--- Exercise instructions ---
**a.** Using the passage on testthat, answer each question on its own line:
(i) Which command is safe to run when you're ready to opt in to testthat 3e?
(ii) Which file does the passage say not to edit?
(iii) Where do you add the tests that correspond to functions defined in files below `R/`?
**b.** Reproduce word for word the part of the testthat passage between "Do not edit" and "available during testing.", inclusive.

--- Provided passage ---
++++++++
However, even in a package that already uses testthat, it is safe to run `use_testthat(3)`, when you're ready to opt-in to testthat 3e.
Do not edit `tests/testthat.R`!
It is run during `R CMD check` (and, therefore, `devtools::check()`), but is not used in most other test-running scenarios (such as `devtools::test()` or `devtools::test_active_file()`).
If you want to do something that affects all of your tests, there is almost always a better way than modifying the boilerplate `tests/testthat.R` script.
This chapter details many different ways to make objects and logic available during testing.
### Create a test
As you define functions in your package, in the files below `R/`, you add the corresponding tests to `.R` files in `tests/testthat/`.
++++++++
--- Provided material ---
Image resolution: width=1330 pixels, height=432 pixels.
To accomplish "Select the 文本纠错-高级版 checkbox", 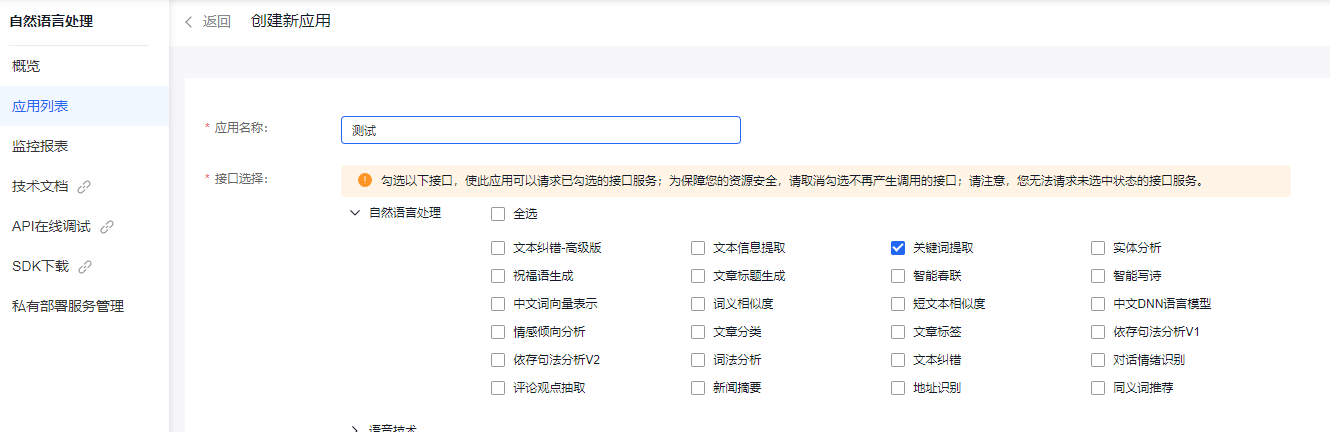I will 498,248.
++++++++
--- Expected results ---
**a.**
(i) `use_testthat(3)`
(ii) `tests/testthat.R`
(iii) In `.R` files in `tests/testthat/`

**b.**
Do not edit `tests/testthat.R`!
It is run during `R CMD check` (and, therefore, `devtools::check()`), but is not used in most other test-running scenarios (such as `devtools::test()` or `devtools::test_active_file()`).
If you want to do something that affects all of your tests, there is almost always a better way than modifying the boilerplate `tests/testthat.R` script.
This chapter details many different ways to make objects and logic available during testing.